Blade aerodynamics in transient operation of expansion turbines
In the work packages of the joint project "Blade aeroelasticity in transient operation of expansion turbines - Schau_Tex", projects are proposed to optimise the aeroelastic properties of the blades of gas and steam turbines as well as industrial gas turbines.
In addition to achieving further increases in efficiency while simultaneously optimising costs, the turbines must be designed for higher load cycles and load cycle speeds in order to be able to compensate for the fluctuations caused by the fluctuating feed-in of wind and solar power. Particular importance is attached to the problem of optimising the integration of turbomachinery into the power generation environment, which is increasingly characterised by renewable energy converters, through new developments. This requires an increase in the cyclical operation of the turbines and operation at very low partial loads. Due to the unfavourable inflow conditions and the increase in detached areas, a higher vibration excitation of the blades occurs, which must be counteracted by suitable design measures. In addition to the development of new systems, efforts to retrofit existing systems also represent important challenges for manufacturers and operators. The latter involves not only a radical increase in the number of starts, but also more efficient operation of the turbines in the lower load range and with larger load gradients, for which the energy systems must be upgraded in terms of robustness and longer maintenance intervals.
Work packages
WP 1: Blade vibrations in steam turbines
Work package 1 summarises work that deals with issues relating to the aeroelasticity of turbine end-stage blades, which are particularly susceptible to vibration due to their large dimensions. Turbines operated at partial load tend to have a particular load shift towards the blade tips of the rotors with locally high Mach numbers and the associated strong flow separation. Accordingly, the excitation mechanisms are very pronounced and the flow phenomena must be understood and mastered when designing these blades.

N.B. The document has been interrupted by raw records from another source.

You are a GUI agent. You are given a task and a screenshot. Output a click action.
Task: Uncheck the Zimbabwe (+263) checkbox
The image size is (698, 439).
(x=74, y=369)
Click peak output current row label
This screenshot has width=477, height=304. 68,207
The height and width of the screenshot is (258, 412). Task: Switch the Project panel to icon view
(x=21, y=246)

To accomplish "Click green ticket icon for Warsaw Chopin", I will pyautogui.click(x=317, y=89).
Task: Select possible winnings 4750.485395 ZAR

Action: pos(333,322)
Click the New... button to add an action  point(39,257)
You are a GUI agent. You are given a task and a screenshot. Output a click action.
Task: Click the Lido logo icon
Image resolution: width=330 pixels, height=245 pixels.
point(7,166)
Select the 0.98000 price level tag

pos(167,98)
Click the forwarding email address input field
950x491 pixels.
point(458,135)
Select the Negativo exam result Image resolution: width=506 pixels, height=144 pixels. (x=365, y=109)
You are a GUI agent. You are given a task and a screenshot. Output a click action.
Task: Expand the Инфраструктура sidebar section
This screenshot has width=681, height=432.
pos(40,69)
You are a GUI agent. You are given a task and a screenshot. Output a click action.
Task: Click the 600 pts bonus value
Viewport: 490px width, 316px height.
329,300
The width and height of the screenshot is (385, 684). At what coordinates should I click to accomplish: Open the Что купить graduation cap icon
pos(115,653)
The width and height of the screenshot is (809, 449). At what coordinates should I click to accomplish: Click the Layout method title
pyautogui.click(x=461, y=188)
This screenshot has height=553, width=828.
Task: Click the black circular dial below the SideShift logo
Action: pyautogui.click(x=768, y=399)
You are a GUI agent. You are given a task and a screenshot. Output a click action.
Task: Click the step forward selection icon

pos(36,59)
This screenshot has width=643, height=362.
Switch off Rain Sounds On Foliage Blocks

WP 2: Cover strip coupling
This work package builds on previous projects in the COOREFLEX AG Turbo programme and aims to use experimental and numerical methods to investigate the tendency of shroud-coupled blades to self-excited and externally excited vibrations. This will increase the design reliability of blade assemblies with braced shrouds.
WP 3: Vibration damping for cyclical loads
This work package summarises the work of various project partners dealing with the stressing of turbine blades under highly variable load cycles. Both coupling effects and possibilities for friction damping are taken into account.